Seine Art, über den Dingen zu stehen wird besonders deutlich in seinem Verhältnis zum von Bronsons real life-Ehefrau Jill Ireland gespielten love interest. Ein Leben mit ihr hätte vielleicht etwas sein können, wofür er sein hart erkämpftes Geld brauchen könnte. Weil sie andere Vorstellungen hat als er, geht er einfach, wortlos wie immer, um Männerangelegenheiten zu regeln. "Dann eben nicht" scheinen seine reglosen Züge zu sagen und damit sein Lebensmotto griffig auf den Punkt zu bringen.   

Focus (Glenn Ficarra, John Requa, USA 2014)

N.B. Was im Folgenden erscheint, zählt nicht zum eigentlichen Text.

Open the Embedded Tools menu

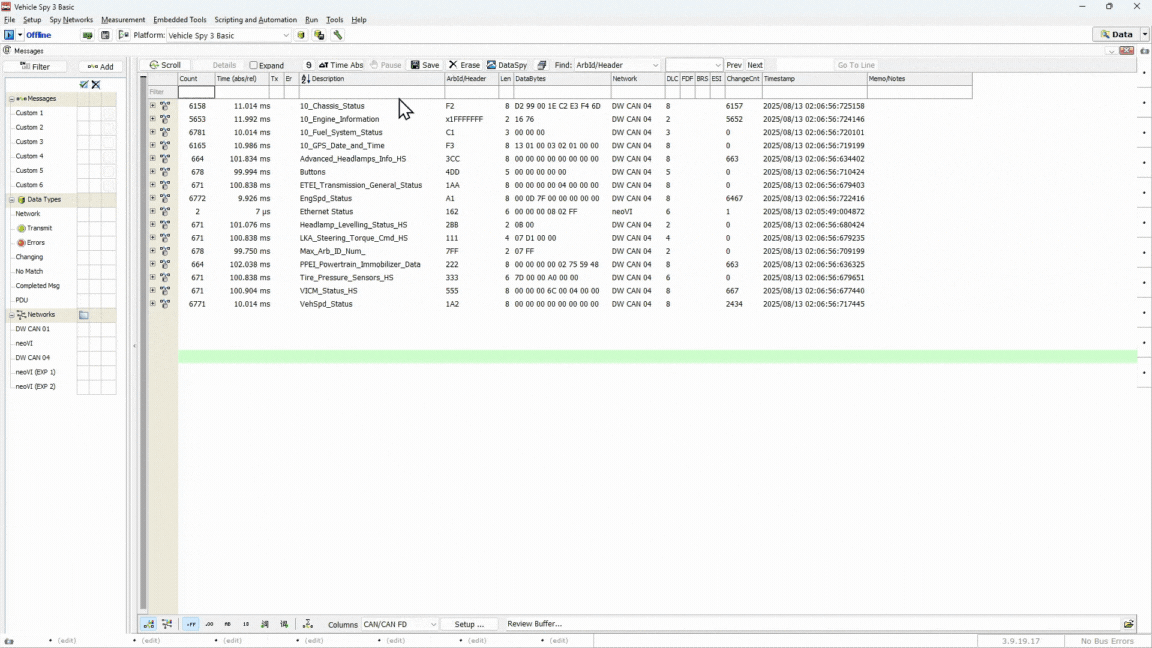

"Gedränge nur dem Dieb gefällt, drum Augen auf und Hand aufs Geld." Mit diesem Reim warnte die Berliner Polizei einst vor Dieben in der U-Bahn. Und "Focus", ein Film über Diebe und ihre groß angelegten Betrügereien, lässt es sich im Gedränge, in der Menschenmenge so richtig gut gehen, fühlt sich hier sichtlich pudelwohl. Die Hand am Geld respektive der Uhr oder den Klunkern haben hier nur Nicky (Will Smith) und seine Bande. Unter vorgehaltenem Stadtplan oder die Augen und Ohren ablenkendem Tohuwabohu entwenden sie den Menschen in der Masse allerlei Wertgegenstände. In einem besonders imposanten Clou wird die Kreditkarte aus einer Tasche gezogen, mit dem mitgebrachten Scanner die Daten aus ihr gelesen und sie dann wieder dahin befördert, wo sie herkam. Die Art, wie die Kamera sich dazu verhält, im Gedränge den Überblick über die blitzschnell zugreifenden Hände und mit allerlei Ablenkungsmanövern beschäftigten Körper behält, zeigt eindeutig: Dieser Film verschreibt sich mit Leib und Seele dem Geschäft seiner Hauptfiguren. Dazu passt gut, dass die Diebe und con artists in dieser Gaunerkomödie keinerlei Gegenspieler auf der anderen Seite des Gesetzes haben. Die Gesetzeshüter, die sich ihnen in den Weg stellen könnten, scheinen diese Profis längst abgehängt zu haben. Gefährlich werden können sie sich nur noch untereinander.